As maiorias das pessoas não querem nem ouvir falar de perdas, nem eu.
Mas seria bom que acostumássemos com algumas delas para podermos sobreviver.
Que ironia da vida.
Tem pessoas que morrem imediatamente ao saber da morte de um ente querido, por exemplo.
Seja quais forem, perda de um amor, perda de um bem material ou perda qualquer que nos faça sentir impotentes de tocar a vida adiante, infelizmente é cruel e dolorosa mesmo.
Quantos suicídios ou tentativas depois de uma desilusão amorosa ou financeira.
É fácil falar, ACOSTUMAR COM AS PERDAS, mas o ser humano já nasce avesso as perdas cotidianas.
Em princípio, ninguém quer perder nada.
Agora, saber perder, como dizem muitas pessoas, é divino.
Mas perder um jogo, por exemplo, é fácil para muitos suportar a derrota.

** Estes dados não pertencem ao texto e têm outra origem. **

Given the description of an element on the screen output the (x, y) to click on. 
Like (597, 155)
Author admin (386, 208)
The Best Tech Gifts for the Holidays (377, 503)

Em se tratando de sentimentos, a coisa muda, a dor na alma fica latejante, o raciocínio sofre pela não coerência das atitudes.
Como esse assunto é sistematicamente dolorido, vou encurtá-lo com um pensamento:
DEUS mora aonde a gente deixa “ELE” entrar.
Quando deixamos DEUS entrar em nossa vida, suportar as adversidades cotidianas torna-se, pelo menos, mais ameno o sofrimento.